Baca berita dengan sedikit iklan, klik di sini
RAPAT koordinasi terbatas yang dipimpin Menteri Koordinator Perekonomian Hatta Rajasa, Senin pekan lalu, terkesan ”adem ayem”. Nyaris tak ada perdebatan sengit dalam forum tertutup yang dihadiri para menteri dan perwakilan dari departemen bidang ekonomi. Padahal agenda rapat sangat krusial: salah satunya soal penerapan pasar bebas ASEAN-Cina tahun depan.
Satu jam setelah pertemuan yang digelar sejak pukul 7 pagi itu, Menteri Keuangan Sri Mulyani Indrawati meninggalkan ruangan. Tak ada keterangan. Setengah jam kemudian, satu per satu peserta rapat keluar. ”Kami sepakat menjalankan komitmen FTA sesuai jadwal,” kata Anggito Abimanyu, Kepala Badan Kebijakan Fiskal Departemen Keuangan. Peraturan Menteri Keuangan soal ini akan terbit lima hari sebelum hari-H.
Itu berarti, sistem perdagangan bebas alias free trade area resmi berlaku di kawasan ASEAN-Cina termasuk Indonesia—per 1 Januari 2010. Keputusan ini rada surprise. Sebab, dua hari sebelumnya, Departemen Perindustrian masih optimistis pelaksanaan pasar bebas akan ditunda.

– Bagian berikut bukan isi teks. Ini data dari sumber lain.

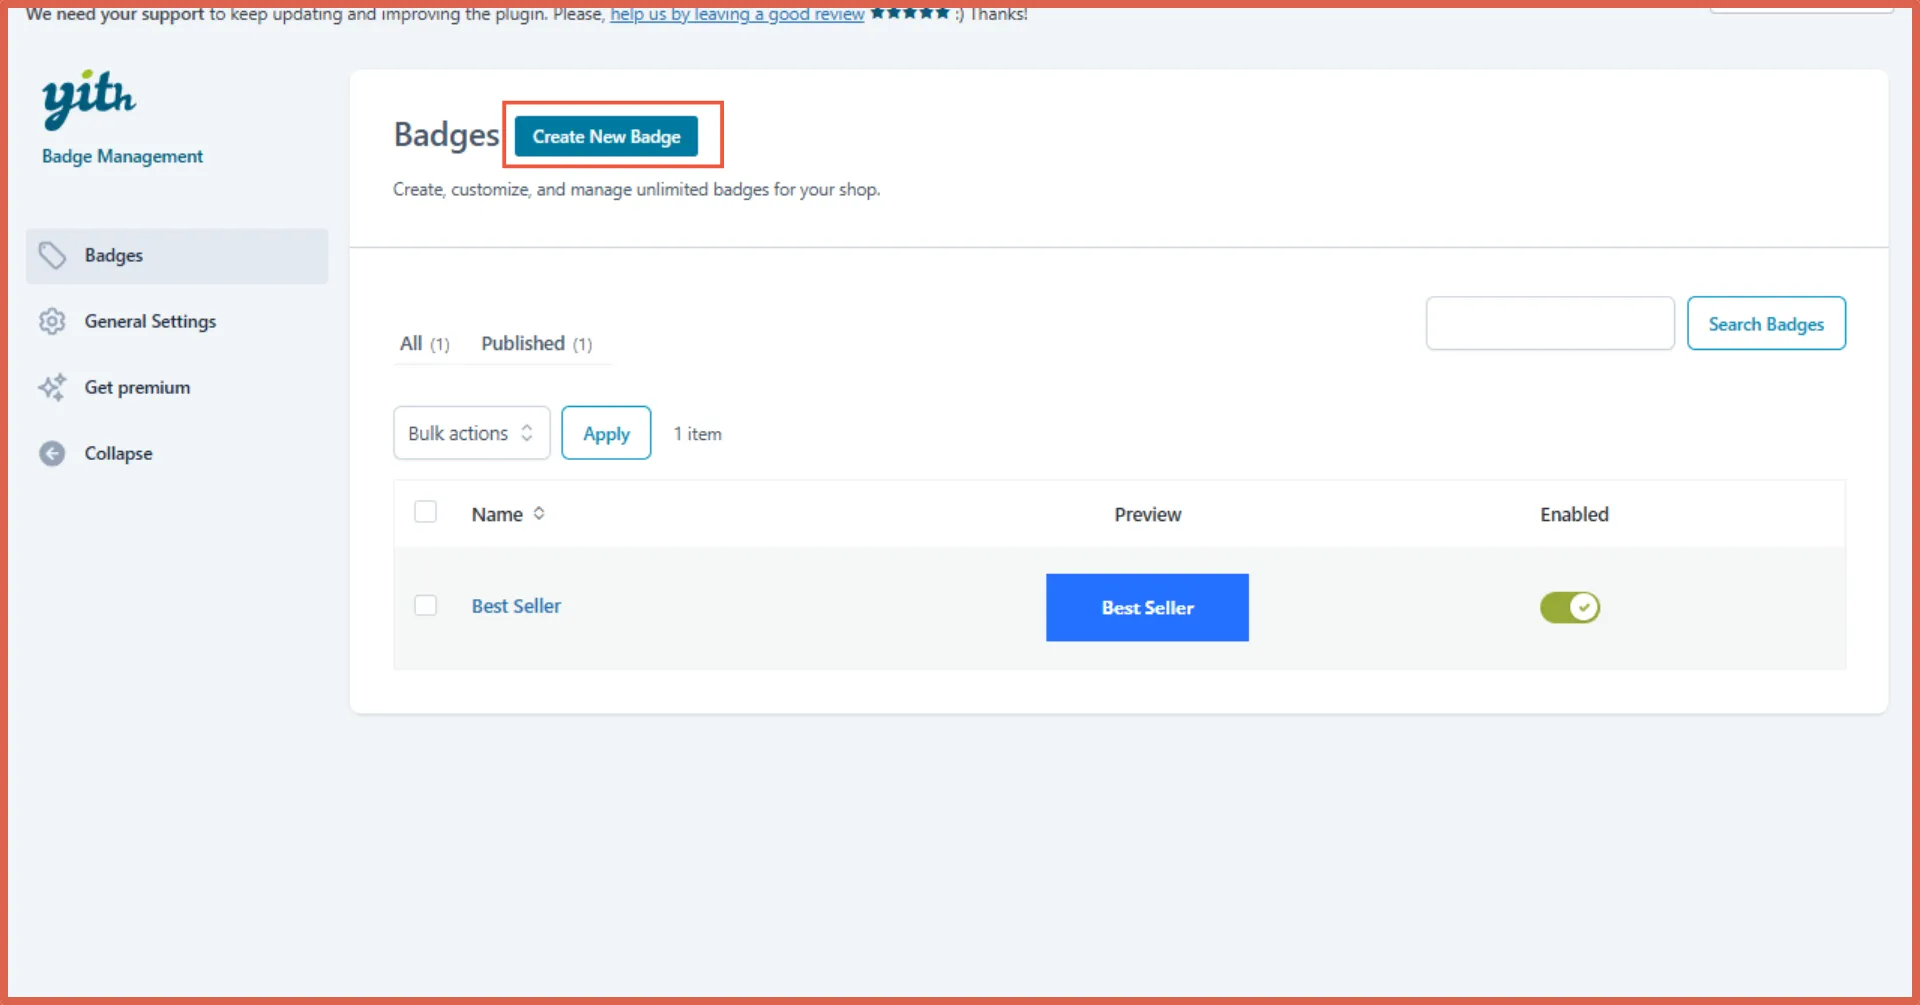
Task: Click the General Settings gear icon
Action: tap(52, 322)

Alasannya, daya saing industri dalam negeri belum pulih karena krisis. Menteri Hatta Rajasa juga berjanji akan mengkaji ulang sebagian isi perjanjian.
Nyatanya, pagi itu rapat memutuskan FTA jalan terus. Seorang sumber berbisik, pertemuan kali ini semacam rapat paripurna. Proses finalisasi telah dilakukan pekan sebelumnya, dalam rapat tingkat eselon satu di Bandung, Jawa Barat.

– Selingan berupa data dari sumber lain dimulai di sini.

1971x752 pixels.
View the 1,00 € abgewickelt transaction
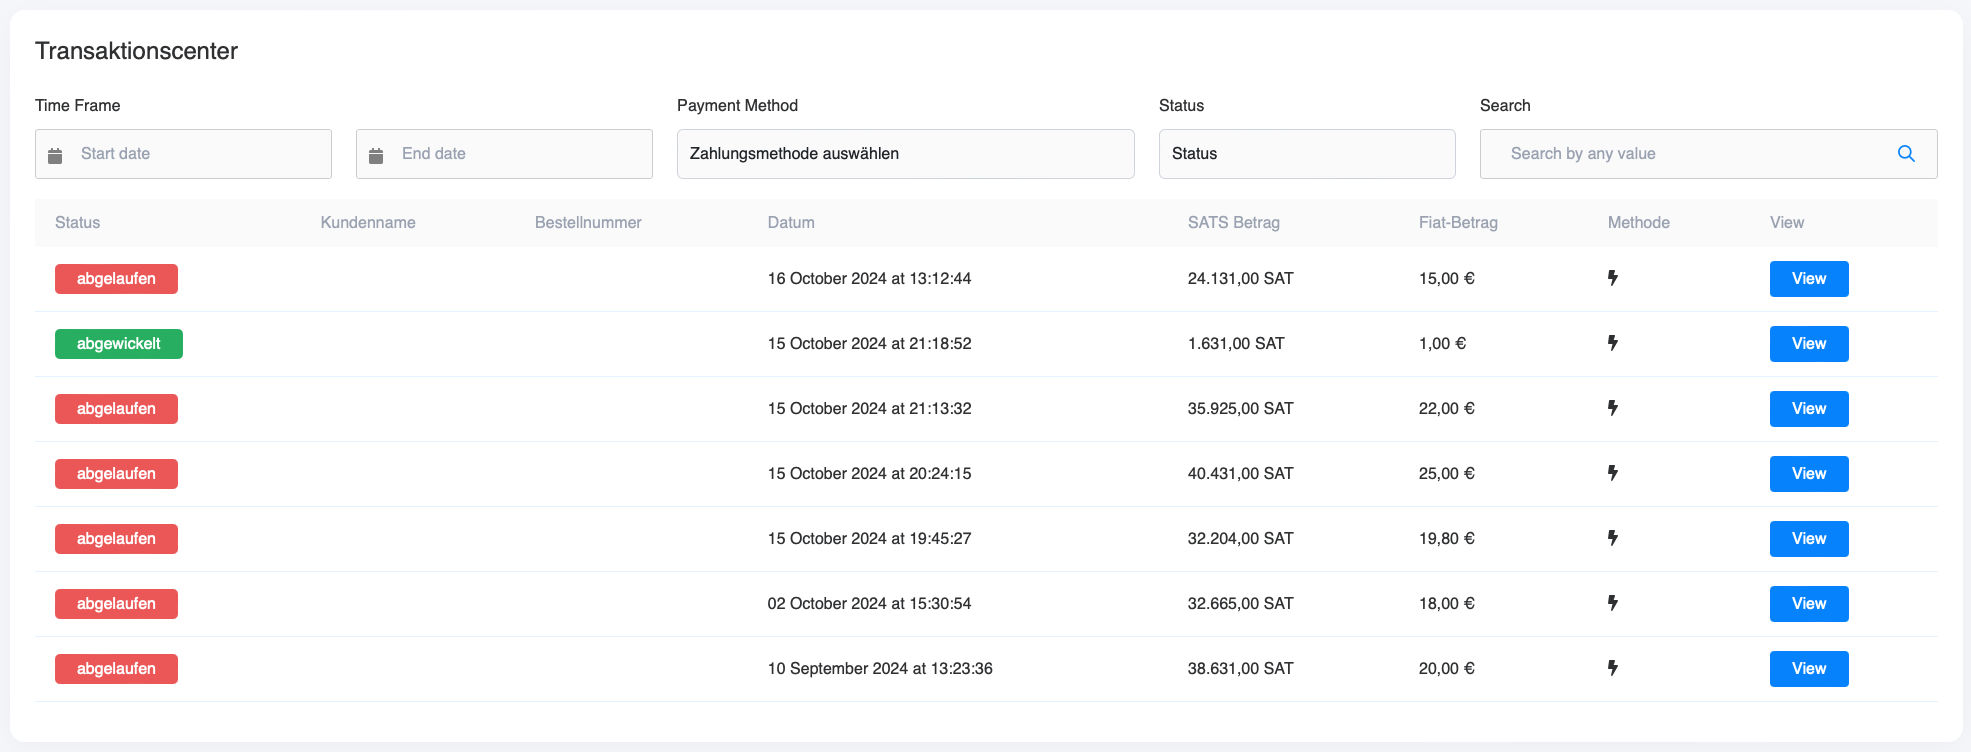(x=1808, y=344)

Dalam pertemuan itu, sebenarnya perwakilan departemen-departemen terkait sepakat meminta Departemen Perdagangan melakukan modifikasi terhadap penerapan perjanjian. Maksudnya, beberapa pos tarif tidak dinolkan. Hasil kesepakatan dilaporkan kepada menteri masing-masing, lantas ”diparipurnakan”.

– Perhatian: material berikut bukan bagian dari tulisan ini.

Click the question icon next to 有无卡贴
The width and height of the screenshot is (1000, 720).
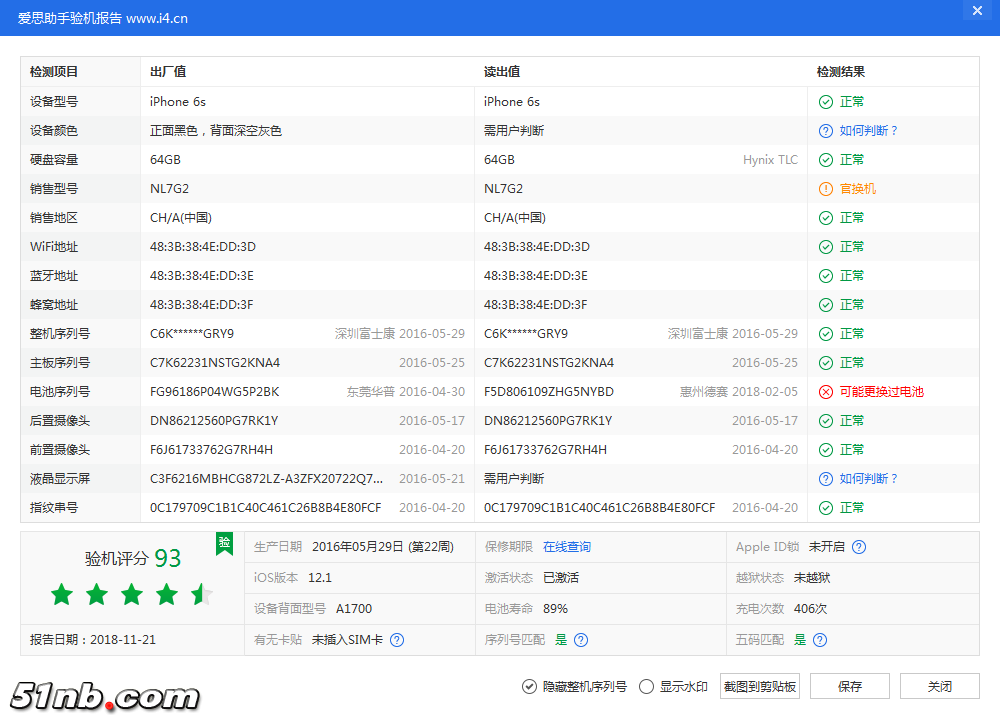[397, 639]
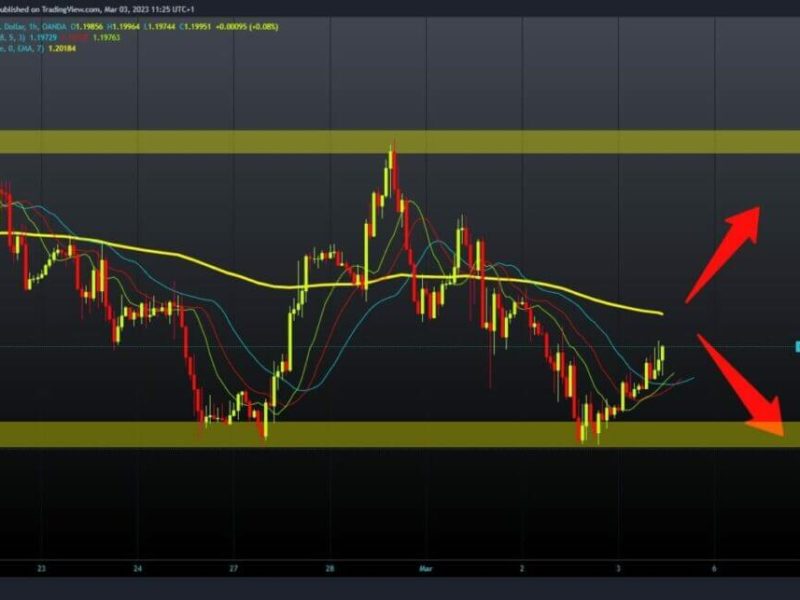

Menurut Deputi Menteri Koordinator Perekonomian Bidang Perindustrian dan Perdagangan Edy Putra Irawadi, FTA ASEAN-Cina tidak mungkin ditunda. Alasannya, menyangkut reputasi pemerintah Indonesia. ”Ini amanat Bapak Presiden,” kata Sekretaris Jenderal Departemen Perindustrian Agus Tjahayana menambahkan.
Anggito mengatakan, dalam perjanjian tersebut, sekitar 8.000 pos tarif akan dibebaskan dari bea masuk. Penurunan bea beragam. Ada yang turun dari 5 persen menjadi nol persen, atau dari 2,5 ke nol persen.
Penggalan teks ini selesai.